OpenSim is still alpha software! April 9, 2008Posted by justincc in opensim.
Tags: opensim, opensimulator, secondlife
There’s been a huge amount of interest in OpenSim recently, ranging from organizations using it to form prototype grids, through to individuals looking to exploit it for educational purposes. For my own part, I love the idea of anybody being able to take our software and run their own grid for their own community.
However, amidst all the excitement, I think it’s important that we don’t forget that OpenSim is still alpha quality software, as stated on our frontpage. Lots of the features in the Linden client are not yet implented. Indeed, some may never be implemented, at least not by us – but that’s an entirely different blogpost.
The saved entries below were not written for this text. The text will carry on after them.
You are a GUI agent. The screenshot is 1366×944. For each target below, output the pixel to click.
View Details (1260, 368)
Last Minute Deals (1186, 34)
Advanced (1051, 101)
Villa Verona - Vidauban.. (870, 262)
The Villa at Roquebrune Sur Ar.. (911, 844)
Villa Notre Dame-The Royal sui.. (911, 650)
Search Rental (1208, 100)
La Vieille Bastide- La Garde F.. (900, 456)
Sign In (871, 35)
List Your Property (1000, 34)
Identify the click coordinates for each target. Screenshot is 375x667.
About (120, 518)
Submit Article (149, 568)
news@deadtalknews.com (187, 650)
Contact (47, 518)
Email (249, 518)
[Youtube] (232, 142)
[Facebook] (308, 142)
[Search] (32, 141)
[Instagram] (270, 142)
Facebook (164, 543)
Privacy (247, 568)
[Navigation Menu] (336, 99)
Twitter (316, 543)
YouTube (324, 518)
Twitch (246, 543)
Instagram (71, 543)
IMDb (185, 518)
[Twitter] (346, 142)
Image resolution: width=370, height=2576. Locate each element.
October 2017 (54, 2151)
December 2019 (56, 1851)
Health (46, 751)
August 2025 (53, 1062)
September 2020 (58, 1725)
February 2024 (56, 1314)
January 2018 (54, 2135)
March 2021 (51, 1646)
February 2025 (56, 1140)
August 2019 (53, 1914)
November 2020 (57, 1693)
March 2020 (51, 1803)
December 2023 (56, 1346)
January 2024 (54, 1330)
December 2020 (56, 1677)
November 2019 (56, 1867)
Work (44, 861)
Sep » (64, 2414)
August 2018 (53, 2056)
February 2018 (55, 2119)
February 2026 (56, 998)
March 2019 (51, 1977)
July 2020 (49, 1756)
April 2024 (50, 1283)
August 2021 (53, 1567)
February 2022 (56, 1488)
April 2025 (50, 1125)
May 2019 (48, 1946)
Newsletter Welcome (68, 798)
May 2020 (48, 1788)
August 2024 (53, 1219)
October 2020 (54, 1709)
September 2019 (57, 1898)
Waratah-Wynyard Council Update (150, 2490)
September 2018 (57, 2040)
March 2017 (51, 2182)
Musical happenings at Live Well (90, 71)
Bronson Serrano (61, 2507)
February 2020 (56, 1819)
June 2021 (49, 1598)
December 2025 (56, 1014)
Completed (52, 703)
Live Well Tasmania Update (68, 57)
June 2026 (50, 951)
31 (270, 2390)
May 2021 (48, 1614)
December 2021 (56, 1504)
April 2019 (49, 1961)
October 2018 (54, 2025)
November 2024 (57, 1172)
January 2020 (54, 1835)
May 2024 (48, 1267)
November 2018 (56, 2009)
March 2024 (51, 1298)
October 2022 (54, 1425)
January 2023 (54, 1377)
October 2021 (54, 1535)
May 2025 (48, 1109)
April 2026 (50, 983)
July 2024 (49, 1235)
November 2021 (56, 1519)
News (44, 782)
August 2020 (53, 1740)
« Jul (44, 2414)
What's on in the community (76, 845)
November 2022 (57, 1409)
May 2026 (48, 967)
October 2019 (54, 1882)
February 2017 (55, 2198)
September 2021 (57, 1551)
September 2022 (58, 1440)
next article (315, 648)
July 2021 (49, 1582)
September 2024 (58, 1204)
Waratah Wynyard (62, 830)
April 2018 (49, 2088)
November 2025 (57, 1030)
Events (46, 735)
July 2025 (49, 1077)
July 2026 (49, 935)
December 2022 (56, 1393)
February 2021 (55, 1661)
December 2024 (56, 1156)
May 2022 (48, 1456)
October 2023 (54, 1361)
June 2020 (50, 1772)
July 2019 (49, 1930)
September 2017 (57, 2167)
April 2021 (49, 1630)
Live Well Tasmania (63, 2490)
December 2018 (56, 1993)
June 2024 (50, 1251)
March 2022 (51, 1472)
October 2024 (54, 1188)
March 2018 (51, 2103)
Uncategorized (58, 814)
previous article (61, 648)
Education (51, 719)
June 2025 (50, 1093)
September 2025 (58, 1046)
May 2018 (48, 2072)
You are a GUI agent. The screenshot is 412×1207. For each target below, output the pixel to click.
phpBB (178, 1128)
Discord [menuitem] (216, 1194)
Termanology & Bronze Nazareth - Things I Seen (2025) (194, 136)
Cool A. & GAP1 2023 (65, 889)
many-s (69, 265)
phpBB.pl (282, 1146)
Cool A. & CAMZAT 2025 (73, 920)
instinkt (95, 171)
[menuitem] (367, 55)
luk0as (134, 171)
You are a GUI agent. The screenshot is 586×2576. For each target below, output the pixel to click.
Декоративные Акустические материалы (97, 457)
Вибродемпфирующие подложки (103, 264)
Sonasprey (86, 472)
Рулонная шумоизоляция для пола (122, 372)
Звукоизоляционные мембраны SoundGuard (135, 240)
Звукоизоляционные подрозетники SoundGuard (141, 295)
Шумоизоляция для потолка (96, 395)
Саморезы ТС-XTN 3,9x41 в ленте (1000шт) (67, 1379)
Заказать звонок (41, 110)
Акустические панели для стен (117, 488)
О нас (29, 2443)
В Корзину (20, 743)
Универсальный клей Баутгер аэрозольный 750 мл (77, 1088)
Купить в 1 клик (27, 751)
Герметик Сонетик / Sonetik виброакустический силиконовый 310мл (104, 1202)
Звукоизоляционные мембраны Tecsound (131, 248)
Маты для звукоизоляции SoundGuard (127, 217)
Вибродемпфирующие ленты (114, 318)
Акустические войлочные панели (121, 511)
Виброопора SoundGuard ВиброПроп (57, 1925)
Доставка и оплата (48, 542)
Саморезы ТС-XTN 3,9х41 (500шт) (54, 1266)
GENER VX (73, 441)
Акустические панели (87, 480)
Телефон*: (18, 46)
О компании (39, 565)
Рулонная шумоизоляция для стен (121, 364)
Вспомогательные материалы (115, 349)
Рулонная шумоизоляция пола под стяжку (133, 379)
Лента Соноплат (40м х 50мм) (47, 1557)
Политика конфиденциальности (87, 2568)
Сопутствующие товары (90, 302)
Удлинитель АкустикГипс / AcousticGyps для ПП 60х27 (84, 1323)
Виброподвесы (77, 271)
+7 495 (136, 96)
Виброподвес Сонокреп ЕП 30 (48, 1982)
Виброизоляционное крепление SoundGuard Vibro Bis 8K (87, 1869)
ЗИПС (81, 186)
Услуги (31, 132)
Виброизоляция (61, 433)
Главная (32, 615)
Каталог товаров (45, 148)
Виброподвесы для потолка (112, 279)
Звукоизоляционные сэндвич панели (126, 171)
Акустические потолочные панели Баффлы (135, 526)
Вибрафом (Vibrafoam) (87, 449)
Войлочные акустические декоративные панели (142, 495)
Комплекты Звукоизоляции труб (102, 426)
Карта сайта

And sometimes features get broken in the course of development, which will always impact those using code taken directly from our Subversion repository.
In addition, some of the code is very much a first hack job to get certain functionality working. For my part, I very much like this iterative approach, but it does mean that OpenSim is currently inefficient and insecure in places. At some point, some of the code which is underneath our feet will need to be dug up and an entirely different set of plumbing buried, plumbing which is all the better for having been designed in light of our experience with more primitive algorithms.
At this point I could point towards the release versions. And they should generally be better, being effectively snapshots of the main line taken when the code seemed stable. However, because we don’t really do any quality assurance on these, they do contain bugs. For instance, 0.5.4 contains a bug where rezzing a prim to the environment will cause the rez to fail unless you’re using the OpenDynamicsEngine physics engine in OpenSim.ini.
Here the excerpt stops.